After all, he, too, is decades older.”I stay fit for the mental part of my being more than for the physical part — though the physical part is incredibly important for flexibility and just living a good, healthy life.” So I felt it was important to bring that to the character, but I also felt it was important to say, ‘OK, you can still bring it, but he’ll wait a minute or two before bringing it.’ “He’s wiser, and he’s less likely to be the testosterone-filled dude who would kick indoors and be the first one through the door and all that he used to be,” Johnson says.

But he’s still faster than most at jumping into action, and Johnson pushed Chais to do more action sequences for the “Nash Bridges” film.

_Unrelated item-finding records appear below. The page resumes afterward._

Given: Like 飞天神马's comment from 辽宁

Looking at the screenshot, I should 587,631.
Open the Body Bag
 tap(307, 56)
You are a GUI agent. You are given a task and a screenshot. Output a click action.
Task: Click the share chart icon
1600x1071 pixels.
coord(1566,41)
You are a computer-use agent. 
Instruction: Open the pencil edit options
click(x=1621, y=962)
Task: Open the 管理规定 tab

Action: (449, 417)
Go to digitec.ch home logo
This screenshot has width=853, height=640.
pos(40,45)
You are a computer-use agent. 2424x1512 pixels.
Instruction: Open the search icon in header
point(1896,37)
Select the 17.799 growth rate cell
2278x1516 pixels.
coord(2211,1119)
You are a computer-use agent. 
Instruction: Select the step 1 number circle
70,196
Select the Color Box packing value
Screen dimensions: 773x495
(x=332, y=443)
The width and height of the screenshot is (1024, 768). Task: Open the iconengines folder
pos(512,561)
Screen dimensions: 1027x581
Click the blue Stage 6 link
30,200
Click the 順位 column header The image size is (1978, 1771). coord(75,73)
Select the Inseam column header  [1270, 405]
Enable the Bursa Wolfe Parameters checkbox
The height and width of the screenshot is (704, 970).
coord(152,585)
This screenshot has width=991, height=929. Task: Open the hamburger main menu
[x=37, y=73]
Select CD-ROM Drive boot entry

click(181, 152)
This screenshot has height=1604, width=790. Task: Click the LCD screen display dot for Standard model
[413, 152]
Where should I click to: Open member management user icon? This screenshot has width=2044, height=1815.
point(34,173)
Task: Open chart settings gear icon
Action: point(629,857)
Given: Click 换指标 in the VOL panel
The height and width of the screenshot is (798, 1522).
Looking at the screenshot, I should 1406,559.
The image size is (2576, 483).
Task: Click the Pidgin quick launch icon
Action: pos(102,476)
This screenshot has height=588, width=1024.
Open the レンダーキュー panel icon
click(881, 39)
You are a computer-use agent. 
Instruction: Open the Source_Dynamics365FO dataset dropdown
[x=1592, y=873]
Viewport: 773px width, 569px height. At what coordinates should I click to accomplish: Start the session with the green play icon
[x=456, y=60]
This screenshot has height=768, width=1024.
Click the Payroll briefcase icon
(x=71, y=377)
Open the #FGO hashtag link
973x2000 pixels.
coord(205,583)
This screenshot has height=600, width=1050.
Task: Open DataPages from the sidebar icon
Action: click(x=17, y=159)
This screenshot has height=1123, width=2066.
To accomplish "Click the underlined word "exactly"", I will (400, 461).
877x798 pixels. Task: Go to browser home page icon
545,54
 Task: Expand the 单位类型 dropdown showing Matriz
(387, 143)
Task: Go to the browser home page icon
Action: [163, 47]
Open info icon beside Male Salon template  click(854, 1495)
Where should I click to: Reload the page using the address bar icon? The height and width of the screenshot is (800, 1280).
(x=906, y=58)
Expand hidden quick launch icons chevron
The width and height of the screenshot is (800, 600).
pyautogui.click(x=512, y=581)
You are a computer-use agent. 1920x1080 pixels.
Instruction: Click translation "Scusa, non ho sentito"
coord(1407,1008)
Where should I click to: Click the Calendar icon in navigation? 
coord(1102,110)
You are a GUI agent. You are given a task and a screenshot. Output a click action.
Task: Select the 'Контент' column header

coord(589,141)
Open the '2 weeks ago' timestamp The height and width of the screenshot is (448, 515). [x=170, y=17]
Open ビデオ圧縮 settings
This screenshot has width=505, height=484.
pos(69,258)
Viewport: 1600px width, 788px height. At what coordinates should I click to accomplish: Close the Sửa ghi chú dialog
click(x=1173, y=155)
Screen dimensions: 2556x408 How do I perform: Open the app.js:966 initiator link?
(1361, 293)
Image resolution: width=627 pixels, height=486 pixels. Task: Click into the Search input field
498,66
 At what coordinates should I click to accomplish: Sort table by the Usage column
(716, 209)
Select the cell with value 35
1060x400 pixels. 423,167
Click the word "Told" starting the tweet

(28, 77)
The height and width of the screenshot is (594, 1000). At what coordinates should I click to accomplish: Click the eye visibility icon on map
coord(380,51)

Chais, who has worked on shows ranging from “Franklin & Bash” to “Unforgettable” and “Bull,” was excited to inject character banter into high-octane situations like “car chases, gunfights, and oil trucks blowing up.” Because, no matter how much the conversation about law enforcement has changed, one thing has remained constant: how dangerous the job can be.” Nash Bridges” capitalizes on this by introducing a movie villain who is “universally bad,” according to Chais, “so that no matter where you’re coming from, you’re rooting for the bad guy to get got, quick and hard.

Nash Bridges: Don Johnson & Cheech Marin Talk USA Network Return

“Although the story in this two-hour project is self-contained, the refreshed world it creates includes new character dynamics that Chais and Johnson hope to see more of in the future, now that content creators have exponentially more options in the streaming era.”I’m not the type of guy who looks back,” Johnson says. “Opportunities missed are simply missed opportunities.” Do I think there’s anything we can get out of some of the other original characters and bring back some of the people I had on in the first place? Sure, I do. “And I’ve got some fantastic ideas,” Johnson adds.

“In this day and age, I can do them any way I want: I can make it a four-part miniseries with close-ended episodes within an hour, but the miniseries has a runner in it that takes us through four episodes.” It’s liberating, and it provides me with such a diverse palette and canvas to work with.”